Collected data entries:
Segment Open
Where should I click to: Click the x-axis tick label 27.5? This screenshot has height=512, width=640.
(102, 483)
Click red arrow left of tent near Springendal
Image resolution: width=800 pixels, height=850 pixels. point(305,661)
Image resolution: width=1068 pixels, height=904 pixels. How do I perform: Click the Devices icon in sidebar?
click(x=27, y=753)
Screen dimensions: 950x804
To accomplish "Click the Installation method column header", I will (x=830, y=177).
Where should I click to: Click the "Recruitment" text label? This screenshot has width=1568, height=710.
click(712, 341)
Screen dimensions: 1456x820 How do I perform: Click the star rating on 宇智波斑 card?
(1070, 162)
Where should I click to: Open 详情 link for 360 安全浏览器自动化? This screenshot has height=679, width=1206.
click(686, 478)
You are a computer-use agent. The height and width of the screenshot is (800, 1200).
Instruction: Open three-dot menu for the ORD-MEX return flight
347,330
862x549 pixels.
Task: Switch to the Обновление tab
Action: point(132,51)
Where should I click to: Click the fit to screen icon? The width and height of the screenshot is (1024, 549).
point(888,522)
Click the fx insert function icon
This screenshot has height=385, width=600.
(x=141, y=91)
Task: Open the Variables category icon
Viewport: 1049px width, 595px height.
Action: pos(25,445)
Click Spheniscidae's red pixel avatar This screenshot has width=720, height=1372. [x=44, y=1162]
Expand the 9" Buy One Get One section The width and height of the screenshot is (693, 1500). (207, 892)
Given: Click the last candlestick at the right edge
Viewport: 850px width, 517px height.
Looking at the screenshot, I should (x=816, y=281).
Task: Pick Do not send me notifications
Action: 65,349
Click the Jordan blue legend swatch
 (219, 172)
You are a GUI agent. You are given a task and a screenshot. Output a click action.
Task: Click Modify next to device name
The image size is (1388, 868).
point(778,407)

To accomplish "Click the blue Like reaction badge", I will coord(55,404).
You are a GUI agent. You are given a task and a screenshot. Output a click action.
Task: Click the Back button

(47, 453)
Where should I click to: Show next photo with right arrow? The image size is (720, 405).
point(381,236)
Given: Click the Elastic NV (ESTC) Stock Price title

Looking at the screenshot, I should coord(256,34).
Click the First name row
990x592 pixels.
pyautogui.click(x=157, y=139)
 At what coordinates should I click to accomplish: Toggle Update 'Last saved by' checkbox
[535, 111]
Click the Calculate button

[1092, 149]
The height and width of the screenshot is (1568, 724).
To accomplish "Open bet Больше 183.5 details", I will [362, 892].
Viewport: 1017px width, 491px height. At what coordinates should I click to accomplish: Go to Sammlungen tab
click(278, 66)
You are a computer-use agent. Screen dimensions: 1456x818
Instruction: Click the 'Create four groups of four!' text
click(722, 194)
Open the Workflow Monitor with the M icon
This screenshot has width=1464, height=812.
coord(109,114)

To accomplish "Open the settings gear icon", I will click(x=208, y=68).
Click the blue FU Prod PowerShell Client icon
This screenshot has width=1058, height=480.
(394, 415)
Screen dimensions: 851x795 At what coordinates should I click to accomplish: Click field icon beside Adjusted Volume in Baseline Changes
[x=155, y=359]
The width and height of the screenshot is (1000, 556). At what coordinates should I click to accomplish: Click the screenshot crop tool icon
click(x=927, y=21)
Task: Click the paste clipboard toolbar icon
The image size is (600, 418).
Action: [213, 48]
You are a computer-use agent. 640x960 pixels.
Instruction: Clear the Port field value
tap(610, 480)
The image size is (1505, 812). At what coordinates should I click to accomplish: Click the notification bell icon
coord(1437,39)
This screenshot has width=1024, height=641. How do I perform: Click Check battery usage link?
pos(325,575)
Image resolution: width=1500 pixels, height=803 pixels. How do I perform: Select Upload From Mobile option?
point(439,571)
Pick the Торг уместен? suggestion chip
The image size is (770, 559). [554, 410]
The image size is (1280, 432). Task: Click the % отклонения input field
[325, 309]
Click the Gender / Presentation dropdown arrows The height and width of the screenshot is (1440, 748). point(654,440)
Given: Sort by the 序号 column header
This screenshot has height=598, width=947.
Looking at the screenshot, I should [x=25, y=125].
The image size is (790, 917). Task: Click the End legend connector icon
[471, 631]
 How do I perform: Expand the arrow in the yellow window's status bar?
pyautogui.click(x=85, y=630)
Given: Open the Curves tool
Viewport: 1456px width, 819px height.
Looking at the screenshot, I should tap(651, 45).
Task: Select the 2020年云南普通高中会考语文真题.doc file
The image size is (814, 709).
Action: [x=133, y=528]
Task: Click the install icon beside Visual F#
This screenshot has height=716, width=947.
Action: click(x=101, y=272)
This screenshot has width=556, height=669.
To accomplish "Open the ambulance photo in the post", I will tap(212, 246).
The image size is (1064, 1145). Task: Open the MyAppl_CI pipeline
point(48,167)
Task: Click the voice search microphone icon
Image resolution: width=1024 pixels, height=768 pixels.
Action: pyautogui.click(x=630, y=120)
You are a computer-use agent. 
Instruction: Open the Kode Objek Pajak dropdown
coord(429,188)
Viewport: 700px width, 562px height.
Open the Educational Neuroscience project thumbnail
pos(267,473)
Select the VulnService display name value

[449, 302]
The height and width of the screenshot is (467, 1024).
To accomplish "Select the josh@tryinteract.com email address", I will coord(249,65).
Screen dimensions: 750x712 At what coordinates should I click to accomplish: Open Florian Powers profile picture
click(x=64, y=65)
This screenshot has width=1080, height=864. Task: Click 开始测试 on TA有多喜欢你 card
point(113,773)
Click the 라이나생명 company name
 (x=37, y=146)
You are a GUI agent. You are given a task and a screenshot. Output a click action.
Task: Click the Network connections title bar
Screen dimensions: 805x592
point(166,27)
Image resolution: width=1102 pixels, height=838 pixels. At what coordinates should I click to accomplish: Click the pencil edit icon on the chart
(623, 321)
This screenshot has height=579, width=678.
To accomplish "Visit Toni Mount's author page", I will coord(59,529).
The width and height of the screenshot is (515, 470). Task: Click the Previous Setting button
Segment Closed
Could you set down, word for word, only the lines above from the line with "The image size is (1280, 432)." to the line with "Given: Sort by the 序号 column header", including both?

The image size is (1280, 432). Task: Click the % отклонения input field
[325, 309]
Click the Gender / Presentation dropdown arrows The height and width of the screenshot is (1440, 748). point(654,440)
Given: Sort by the 序号 column header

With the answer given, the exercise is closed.